- **Your assignment**
Copy the records below exactly as they appear.

- **Dataset items**
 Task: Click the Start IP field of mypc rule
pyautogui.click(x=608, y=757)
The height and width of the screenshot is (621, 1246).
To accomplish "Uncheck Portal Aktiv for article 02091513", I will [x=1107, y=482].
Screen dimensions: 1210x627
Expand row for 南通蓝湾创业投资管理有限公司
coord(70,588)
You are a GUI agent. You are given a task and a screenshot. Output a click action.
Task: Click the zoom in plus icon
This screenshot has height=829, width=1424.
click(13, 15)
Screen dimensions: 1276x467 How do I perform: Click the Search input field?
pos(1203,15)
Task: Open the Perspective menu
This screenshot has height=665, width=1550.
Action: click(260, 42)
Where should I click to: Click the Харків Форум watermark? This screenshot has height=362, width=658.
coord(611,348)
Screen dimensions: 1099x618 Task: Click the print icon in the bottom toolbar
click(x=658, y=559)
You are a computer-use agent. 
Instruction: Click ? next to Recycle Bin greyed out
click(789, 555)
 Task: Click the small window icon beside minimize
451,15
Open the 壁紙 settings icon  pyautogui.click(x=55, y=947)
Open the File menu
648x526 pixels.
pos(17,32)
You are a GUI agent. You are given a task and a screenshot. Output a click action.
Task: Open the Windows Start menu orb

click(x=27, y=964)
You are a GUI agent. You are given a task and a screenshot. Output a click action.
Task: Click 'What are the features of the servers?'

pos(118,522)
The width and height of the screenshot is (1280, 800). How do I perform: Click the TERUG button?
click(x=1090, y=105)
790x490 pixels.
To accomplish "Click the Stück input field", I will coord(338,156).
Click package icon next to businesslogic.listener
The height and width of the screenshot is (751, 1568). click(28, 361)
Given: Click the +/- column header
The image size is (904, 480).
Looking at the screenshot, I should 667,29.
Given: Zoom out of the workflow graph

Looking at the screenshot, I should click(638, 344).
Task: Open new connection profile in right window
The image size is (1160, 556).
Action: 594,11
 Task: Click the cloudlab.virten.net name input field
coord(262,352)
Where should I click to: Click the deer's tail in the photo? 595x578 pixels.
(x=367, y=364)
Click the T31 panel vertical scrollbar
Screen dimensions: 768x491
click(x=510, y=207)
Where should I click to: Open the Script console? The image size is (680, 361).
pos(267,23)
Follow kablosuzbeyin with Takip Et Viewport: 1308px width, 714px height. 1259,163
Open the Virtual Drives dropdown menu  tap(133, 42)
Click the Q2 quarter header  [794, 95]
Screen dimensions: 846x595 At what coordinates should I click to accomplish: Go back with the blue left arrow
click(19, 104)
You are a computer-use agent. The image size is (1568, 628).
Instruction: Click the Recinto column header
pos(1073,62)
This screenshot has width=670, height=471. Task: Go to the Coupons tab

- **Result**
 Task: Click the Start IP field of mypc rule
pyautogui.click(x=608, y=757)
The height and width of the screenshot is (621, 1246).
To accomplish "Uncheck Portal Aktiv for article 02091513", I will [x=1107, y=482].
Screen dimensions: 1210x627
Expand row for 南通蓝湾创业投资管理有限公司
coord(70,588)
You are a GUI agent. You are given a task and a screenshot. Output a click action.
Task: Click the zoom in plus icon
This screenshot has height=829, width=1424.
click(13, 15)
Screen dimensions: 1276x467 How do I perform: Click the Search input field?
pos(1203,15)
Task: Open the Perspective menu
This screenshot has height=665, width=1550.
Action: click(260, 42)
Where should I click to: Click the Харків Форум watermark? This screenshot has height=362, width=658.
coord(611,348)
Screen dimensions: 1099x618 Task: Click the print icon in the bottom toolbar
click(x=658, y=559)
You are a computer-use agent. 
Instruction: Click ? next to Recycle Bin greyed out
click(789, 555)
 Task: Click the small window icon beside minimize
451,15
Open the 壁紙 settings icon  pyautogui.click(x=55, y=947)
Open the File menu
648x526 pixels.
pos(17,32)
You are a GUI agent. You are given a task and a screenshot. Output a click action.
Task: Open the Windows Start menu orb

click(x=27, y=964)
You are a GUI agent. You are given a task and a screenshot. Output a click action.
Task: Click 'What are the features of the servers?'

pos(118,522)
The width and height of the screenshot is (1280, 800). How do I perform: Click the TERUG button?
click(x=1090, y=105)
790x490 pixels.
To accomplish "Click the Stück input field", I will coord(338,156).
Click package icon next to businesslogic.listener
The height and width of the screenshot is (751, 1568). click(28, 361)
Given: Click the +/- column header
The image size is (904, 480).
Looking at the screenshot, I should 667,29.
Given: Zoom out of the workflow graph

Looking at the screenshot, I should click(638, 344).
Task: Open new connection profile in right window
The image size is (1160, 556).
Action: 594,11
 Task: Click the cloudlab.virten.net name input field
coord(262,352)
Where should I click to: Click the deer's tail in the photo? 595x578 pixels.
(x=367, y=364)
Click the T31 panel vertical scrollbar
Screen dimensions: 768x491
click(x=510, y=207)
Where should I click to: Open the Script console? The image size is (680, 361).
pos(267,23)
Follow kablosuzbeyin with Takip Et Viewport: 1308px width, 714px height. 1259,163
Open the Virtual Drives dropdown menu  tap(133, 42)
Click the Q2 quarter header  [794, 95]
Screen dimensions: 846x595 At what coordinates should I click to accomplish: Go back with the blue left arrow
click(19, 104)
You are a computer-use agent. The image size is (1568, 628).
Instruction: Click the Recinto column header
pos(1073,62)
This screenshot has width=670, height=471. Task: Go to the Coupons tab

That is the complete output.